_MATERIALS PROVIDED_
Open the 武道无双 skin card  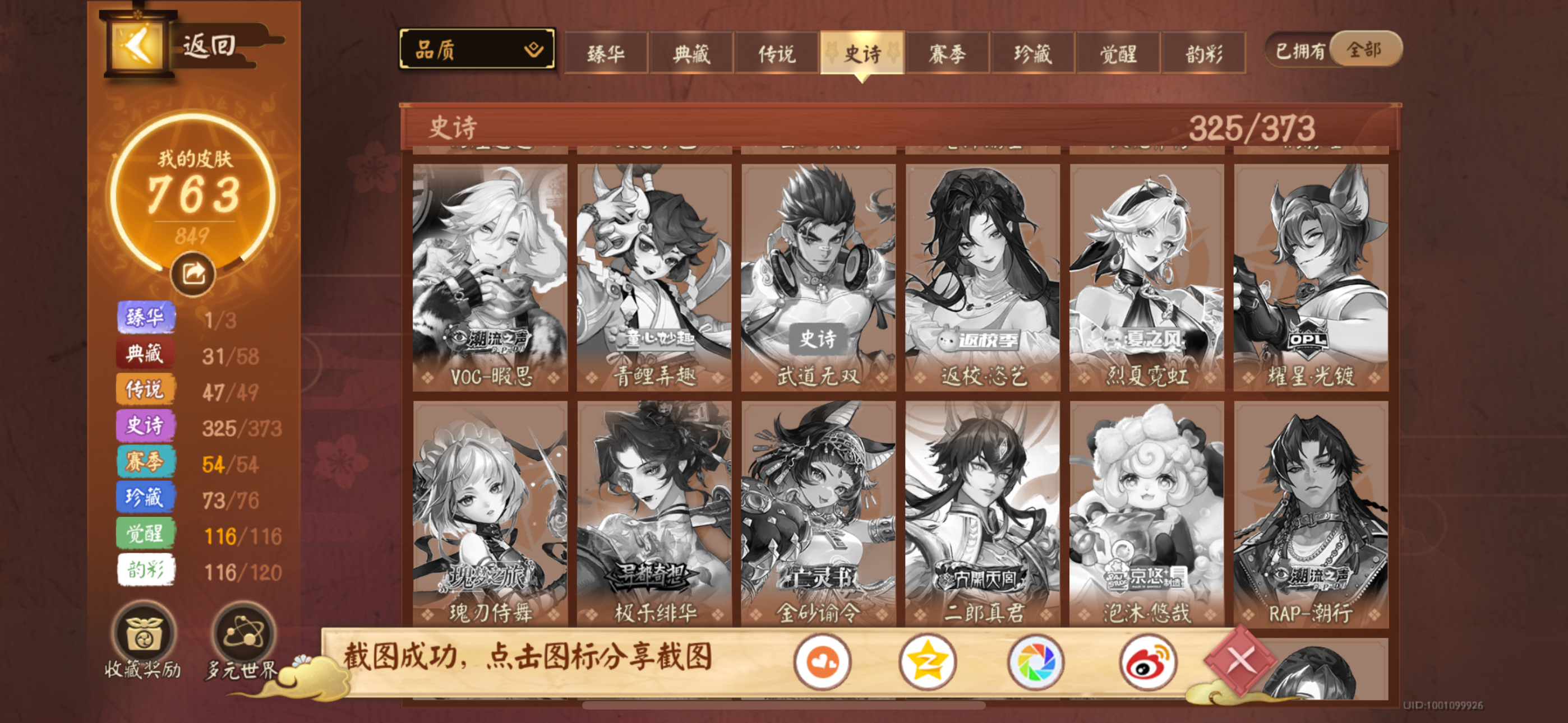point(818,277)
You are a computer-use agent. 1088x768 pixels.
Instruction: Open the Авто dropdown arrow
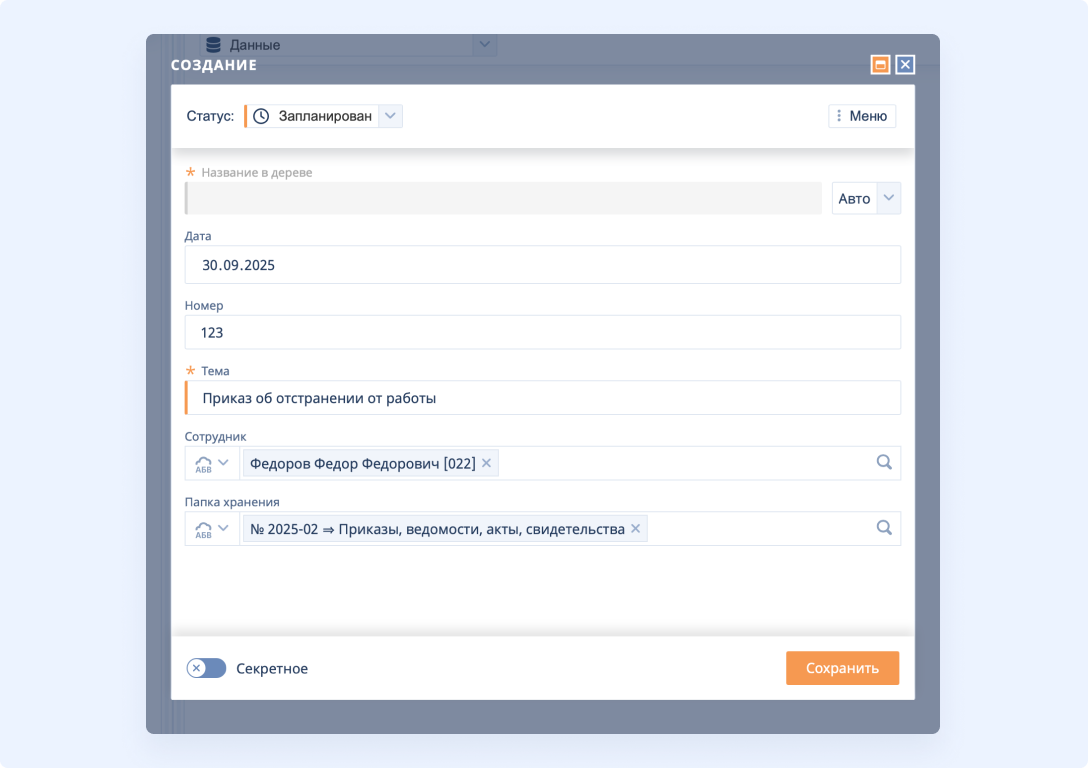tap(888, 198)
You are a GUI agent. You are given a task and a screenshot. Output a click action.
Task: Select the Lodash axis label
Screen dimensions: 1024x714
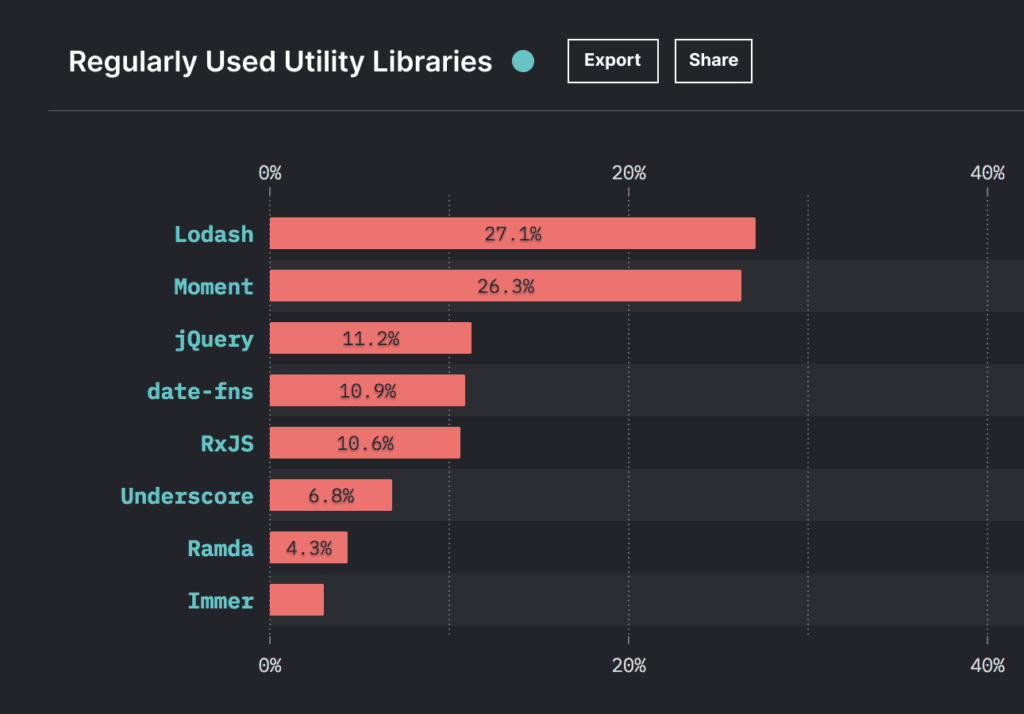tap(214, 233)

_EXERCISE TASK_
Retype the part of the data that starts with the line containing "You are a GUI" and runs to the end of the data. Leave out the pictures.

_REPLY TO THE EXERCISE_
You are a GUI agent. You are given a task and a screenshot. Output a click action.
Task: Select the Lodash axis label
Screen dimensions: 1024x714
tap(214, 233)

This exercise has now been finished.